On Mon, Jun 11, 2012 at 8:37 PM, Richard Guenther
<richard.guent...@gmail.com> wrote:
> On Mon, Jun 11, 2012 at 5:01 PM, William J. Schmidt
> <wschm...@linux.vnet.ibm.com> wrote:
>>
>>
>> On Mon, 2012-06-11 at 16:10 +0200, Richard Guenther wrote:
>>> On Mon, 11 Jun 2012, William J. Schmidt wrote:
>>>
>>> >
>>> >
>>> > On Mon, 2012-06-11 at 11:15 +0200, Richard Guenther wrote:
>>> > > On Sun, Jun 10, 2012 at 5:58 PM, William J. Schmidt
>>> > > <wschm...@linux.vnet.ibm.com> wrote:
>>> > > > The fix for PR53331 caused a degradation to 187.facerec on
>>> > > > powerpc64-unknown-linux-gnu.  The following simple patch reverses the
>>> > > > degradation without otherwise affecting SPEC cpu2000 or cpu2006.

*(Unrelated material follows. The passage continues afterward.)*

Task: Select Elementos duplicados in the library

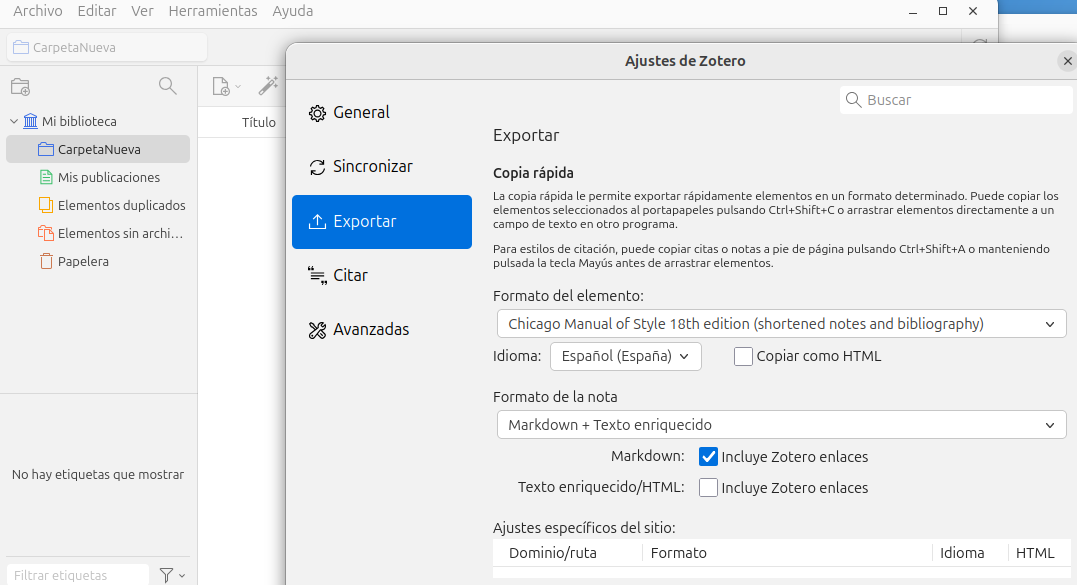Action: [x=121, y=205]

>>> > > > Bootstrapped and regtested on that platform with no new regressions.  
>>> > > > Ok
>>> > > > for trunk?
>>> > >
>>> > > Well, would the real cost not be subparts * scalar_to_vec plus
>>> > > subparts * vec_perm?
>>> > > At least vec_perm isn't the cost for building up a vector from N scalar 
>>> > > elements
>>> > > either (it might be close enough if subparts == 2).  What's the case
>>> > > with facerec
>>> > > here?  Does it have subparts == 2?
>>> >
>>> > In this case, subparts == 4 (32-bit floats, 128-bit vec reg).  On
>>> > PowerPC, this requires two merge instructions and a permute instruction
>>> > to get the four 32-bit quantities into the right place in a 128-bit
>>> > register.  Currently this is modeled as a vec_perm in other parts of the
>>> > vectorizer per Ira's earlier patches, so I naively changed this to do
>>> > the same thing.
>>>
>>> I see.
>>>
>>> > The types of vectorizer instructions aren't documented, and I can't
>>> > infer much from the i386.c cost model, so I need a little education.

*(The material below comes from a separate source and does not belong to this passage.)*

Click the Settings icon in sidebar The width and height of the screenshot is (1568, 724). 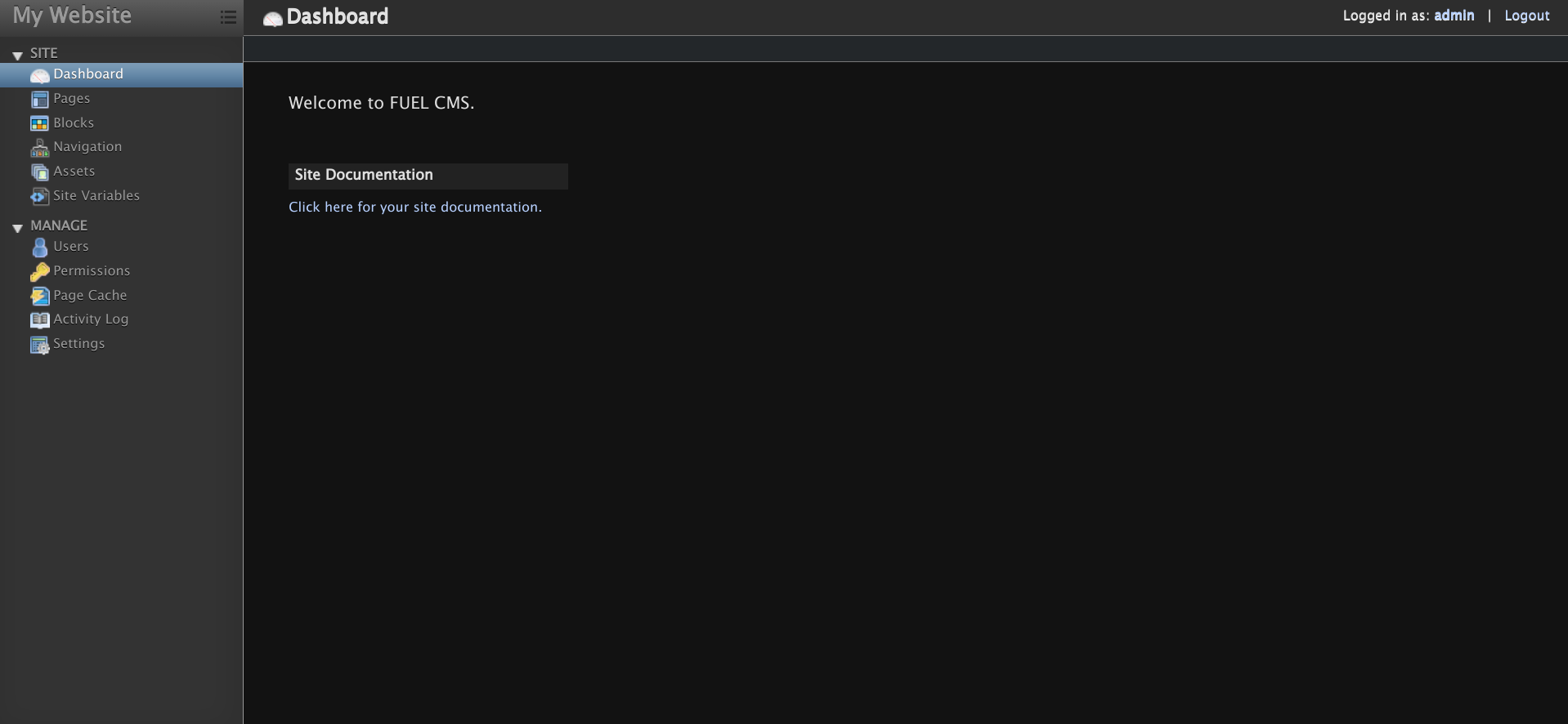(39, 345)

>>> > What semantics are represented by scalar_to_vec?
>>>
>>> It's a vector splat, thus x -> { x, x, x, ... }.  You can create
>>> { x, y, z, ... } by N such splats plus N - 1 permutes (if a permute,
>>> as VEC_PERM_EXPR, takes two input vectors).  That's by far not
>>> the most efficient way to build up such a vector of course (with AVX
>>> you could do one splat plus N - 1 inserts for example).  The cost
>>> is of course dependent on the number of vector elements, so a
>>> simple new enum vect_cost_for_stmt kind does not cover it but
>>> the target would have to look at the vector type passed and do
>>> some reasonable guess.
>>
>> Ah, splat!  Yes, that's lingo I understand.  I see the intent now.
>>
>>>
>>> > On PowerPC, we have this mapping of the floating-point registers and
>>> > vector float registers where they overlap (the low-order half of each of
>>> > the first 32 vector float regs corresponds to a scalar float reg).  So
>>> > in this case we have four scalar loads that place things in the bottom
>>> > half of four vector registers, two vector merge instructions that
>>> > collapse the four registers into two vector registers, and a vector
>>> > permute that gets things in the right order.(*)  I wonder if what we
>>> > refer to as a merge instruction is similar to scalar_to_vec.
>>>
>>> Looks similar to x86 SSE then.
>>>
>>> > If so, then maybe we need something like
>>> >
>>> >      subparts = TYPE_VECTOR_SUBPARTS (STMT_VINFO_VECTYPE (stmt_info));
>>> >      inside_cost += vect_get_stmt_cost (scalar_load) * ncopies * subparts;
>>> >      inside_cost += ncopies * vect_get_stmt_cost (scalar_to_vec) * 
>>> > subparts / 2;
>>> >      inside_cost += ncopies * vect_get_stmt_cost (vec_perm);
>>> >
>>> > But then we'd have to change how vec_perm is modeled elsewhere for
>>> > PowerPC based on Ira's earlier patches.  As I said, it's difficult for
>>> > me to figure out all the intent of cost model decisions that have been
>>> > made in the past, using current documentation.
>>>
>>> Heh, usually the intent was to make the changes simple, not to compute
>>> a proper cost.
>>>
>>> I think we simply need a new scalars_to_vec cost kind.
>>
>> That works.  Maybe vec_construct gets the point across a little better?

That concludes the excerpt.